Oui, le jyotish nous aide à savoir comment mener une carrière épanouissante. Mais on reste très terre à terre avec le jyotish, on cherche surtout à savoir ce qui nous permet de bien gagner notre vie tout en gardant notre équilibre. Il faut se rappeler quand même que l’enseignant de yoga, traditionnellement, est un renonçant, quelqu’un qui ne cherche pas à gagner de l’argent. Or, aujourd’hui, nous avons une vision erronée de ce que doit être un enseignant de yoga. Parfois, on confond d’ailleurs l’objectif avec le moyen de mise en œuvre. Par exemple, on veut devenir professeur de yoga pour voyager. Dans ce cas, le dharma c’est le voyage, pas le yoga. Il faut réfléchir à un travail qui permet de voyager tout en gardant son équilibre. Et puis, vivre yoga ne veut pas dire être enseignant de yoga. Vivre yoga c’est se mettre au service de l’autre, c’est connaître une union avec l’autre en l’aidant, et cela ne passe pas nécessaire par le fait de donner des cours de yoga postural. Il faut également se garder de tomber dans les illusions liées aux réseaux sociaux qui donnent une image complètement fausse de la profession et de ce à quoi doit ressembler le yoga.

Quels sont les critères pour savoir si un astrologue védique est authentique ? Et comment doit- on se sentir lors d’une consultation ?

Dans un premier temps, il est bien de connaître le parcours de l’astrologue védique ainsi que la personne lui a enseigné cet art. Ainsi, on peut déjà se faire une idée de son expérience. Un de mes enseignants disait toujours qu’un bon astrologue doit avoir étudié l’astrologie pendant 20 ans avant de consulter. Cela donne une idée de la profondeur de cette science et du temps qu’il faut pour en explorer tous les recoins. Par ailleurs, selon moi, un bon astrologue doit avoir de l’humour, doit donner des conseils bénéfiques et non fatalistes. Une vigilance doit être apportée vis-à-vis d’un astrologue qui proposera une vision déterministe de son art. Ensuite, si l’astrologue tente de vendre des rituels ou des puja à prix onéreux pour résoudre un prétendu karma, alors il faut se méfier. Il y a un panel de remèdes possibles. Ce ne doit pas être obligatoirement à prix exorbitant. En outre, on doit aussi se sentir bien et léger durant la consultation. L’astrologue doit montrer de l’humilité car il n’est que le véhicule de la Shakti. S’il montre des signes d’attachement à l’égo, à ses performances, encore une fois, il faut se méfier.

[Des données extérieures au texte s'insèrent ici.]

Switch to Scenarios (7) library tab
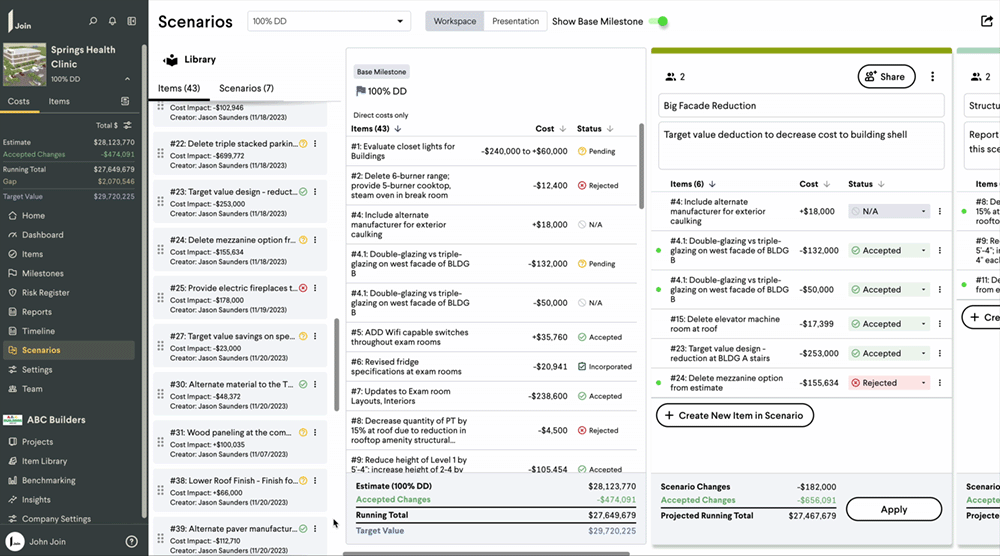1000x556 pixels. (x=246, y=88)
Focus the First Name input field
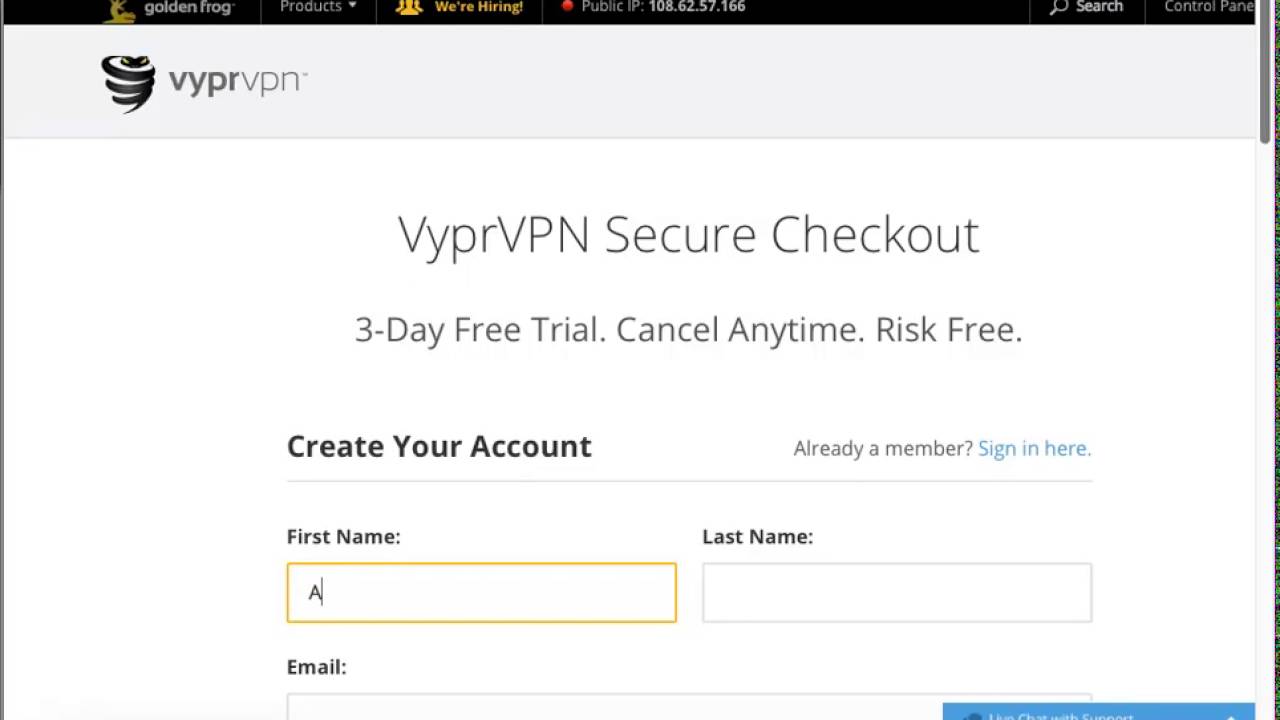1280x720 pixels. coord(481,593)
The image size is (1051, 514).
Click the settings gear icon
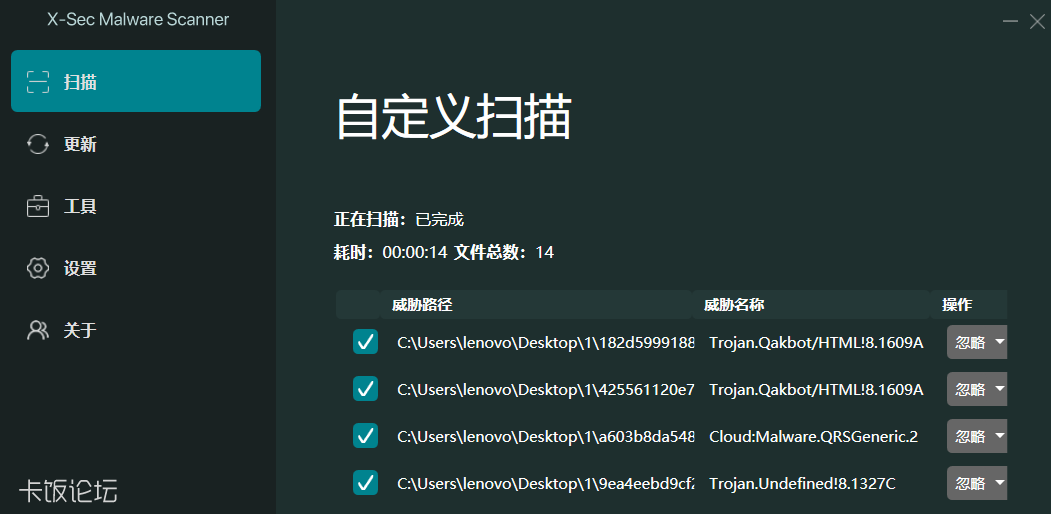(x=38, y=268)
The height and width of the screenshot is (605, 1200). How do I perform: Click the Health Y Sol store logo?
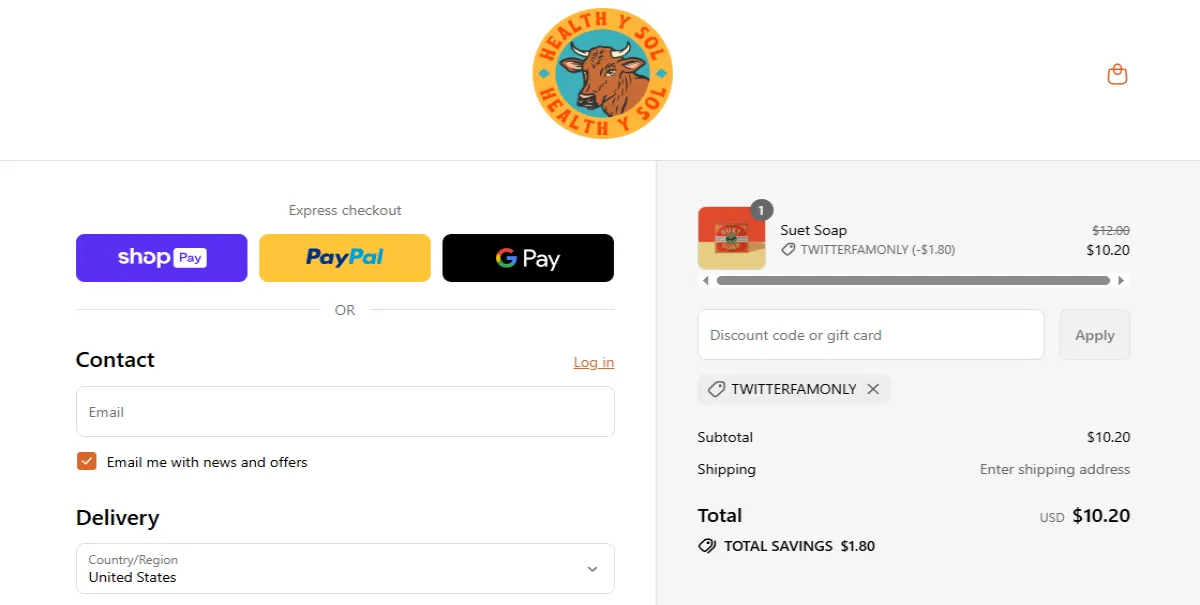coord(601,73)
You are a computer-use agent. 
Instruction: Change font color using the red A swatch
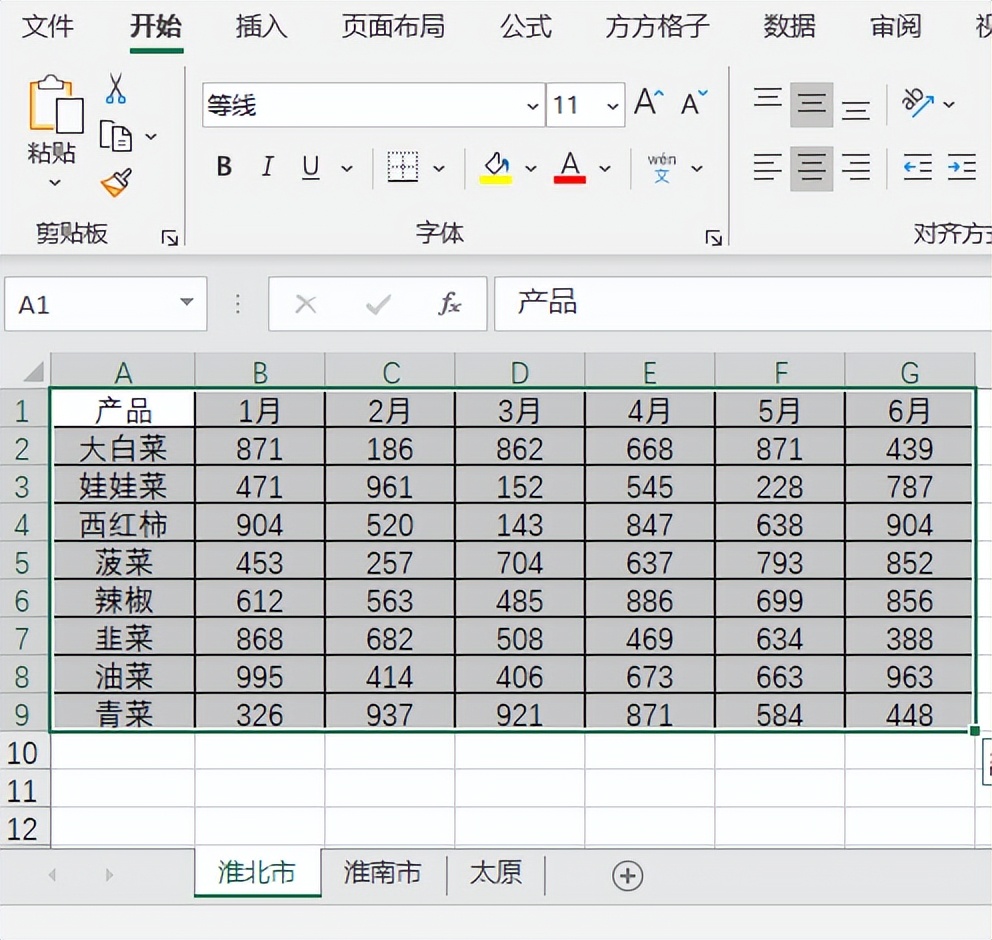pyautogui.click(x=568, y=166)
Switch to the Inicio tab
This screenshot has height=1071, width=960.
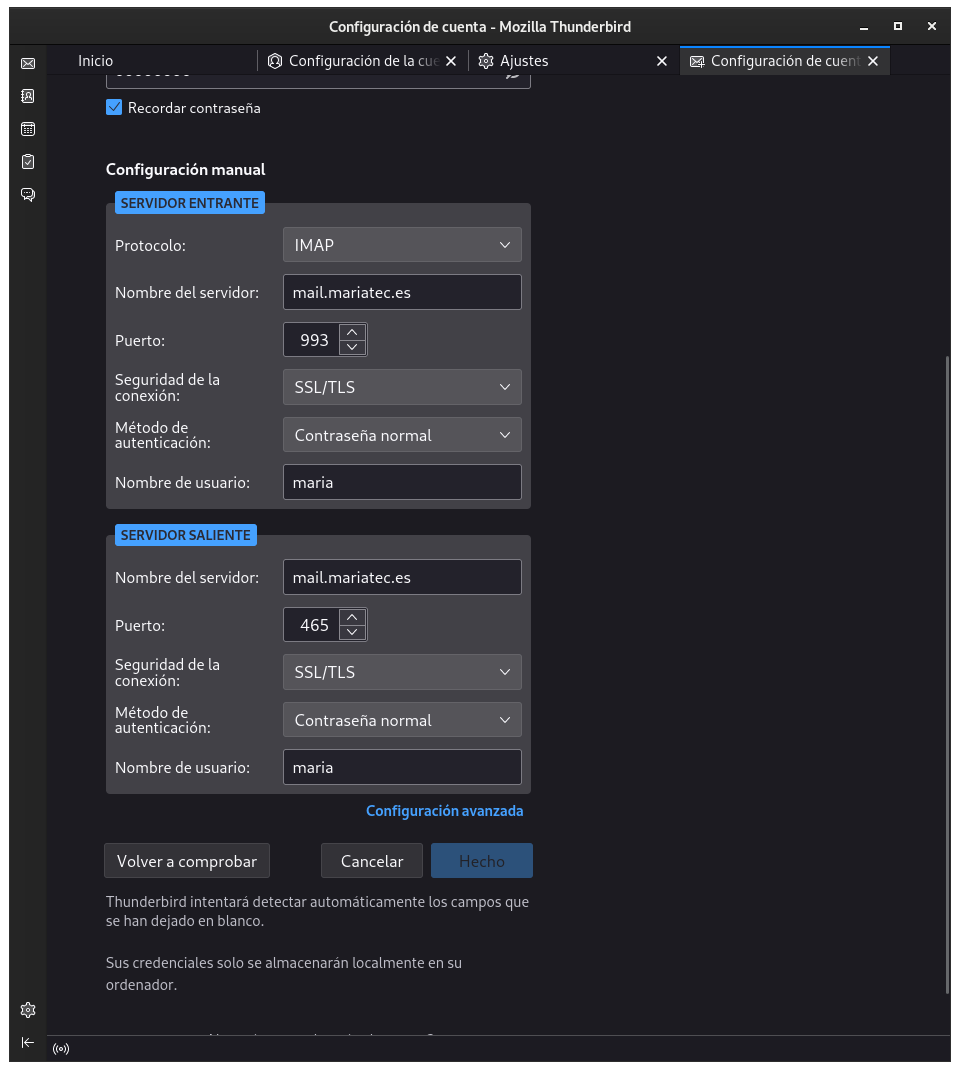coord(96,61)
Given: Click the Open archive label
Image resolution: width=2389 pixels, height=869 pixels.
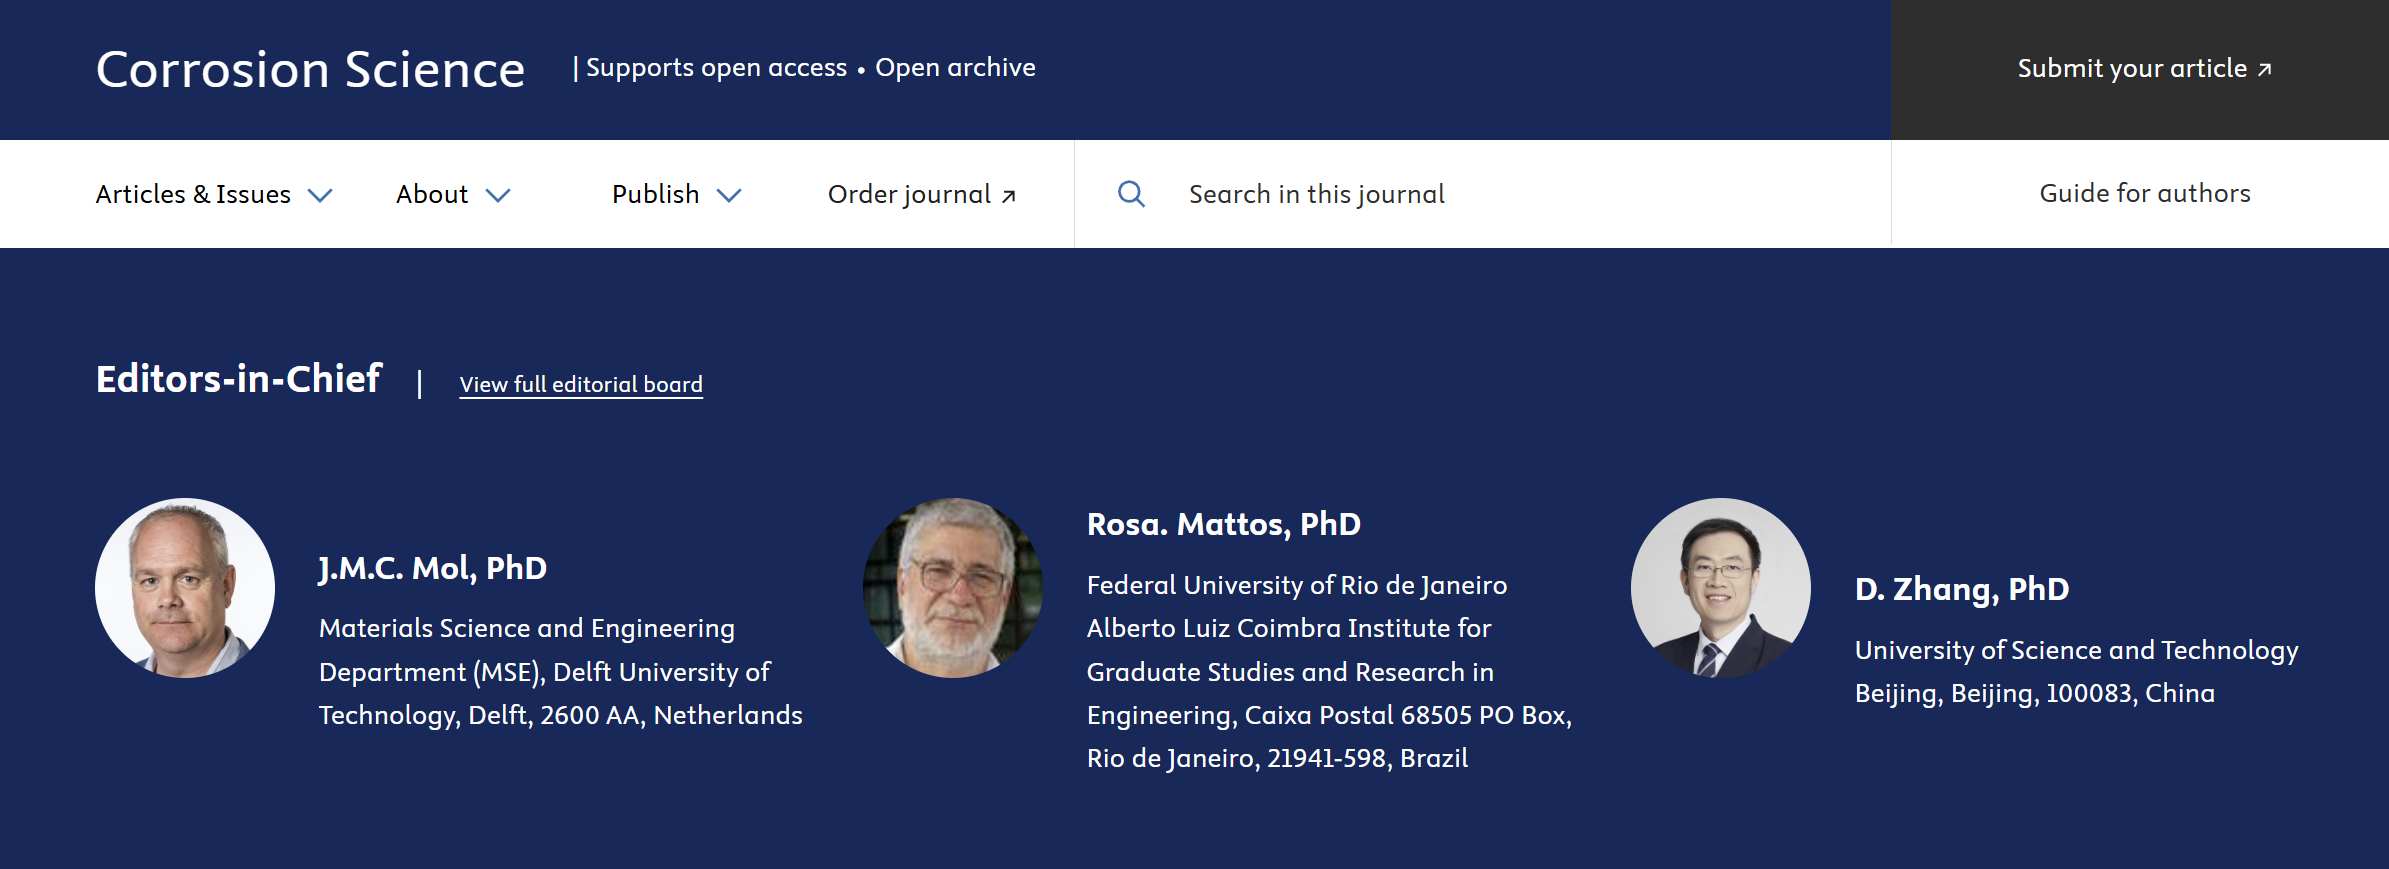Looking at the screenshot, I should tap(955, 67).
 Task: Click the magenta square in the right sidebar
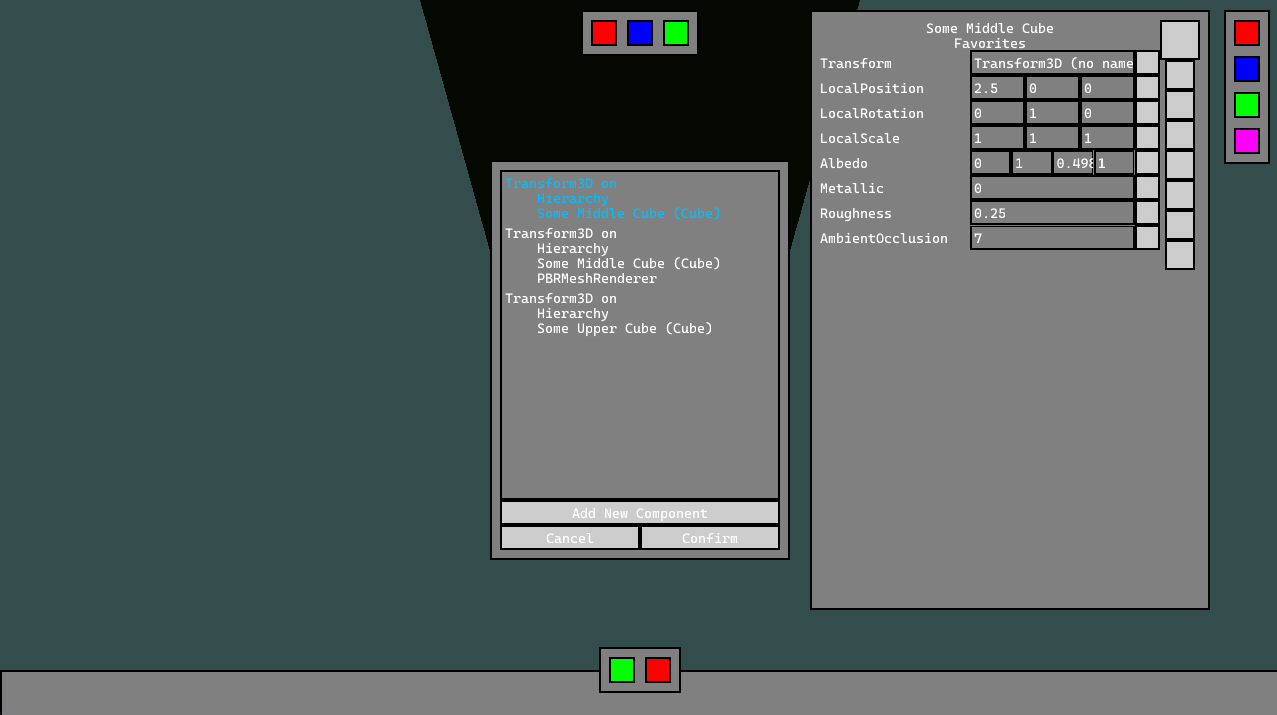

De la même manière, un astrologue qui ne se base que sur l’intuition, sans la connaissance, va proposer une vision influencée par ses propres biais. Les deux ailes de l’astrologie doivent être présentes : intuition et connaissance. Et bien sûr, un astrologue qui pratique des prix très élevés, qui pousse à la consultation, qui peut utiliser l’intimidation, doit nous alerter sur l’authenticité de sa pratique. Le secret professionnel doit être préservé. Et à mon sens, un astrologue védique, bien que répondant de l’hindouisme, doit pouvoir s’adapter à toutes les cultures religieuses de ses clients. La règle finale est qu’un astrologue ne doit jamais faire une prédiction à quelqu’un qui ne l’a pas demandé : on ne prédit pas la mort, la maladie, quand la personne ne l’a pas demandée.

Pour Justine Savitri, le thème astral est le document le plus important que nous ayons dans la vie.
L’astrologie védique a pour vocation d’aider à améliorer le karma des individus, tout autant
qu’énoncer des indices quant au destin lisible dans le ciel.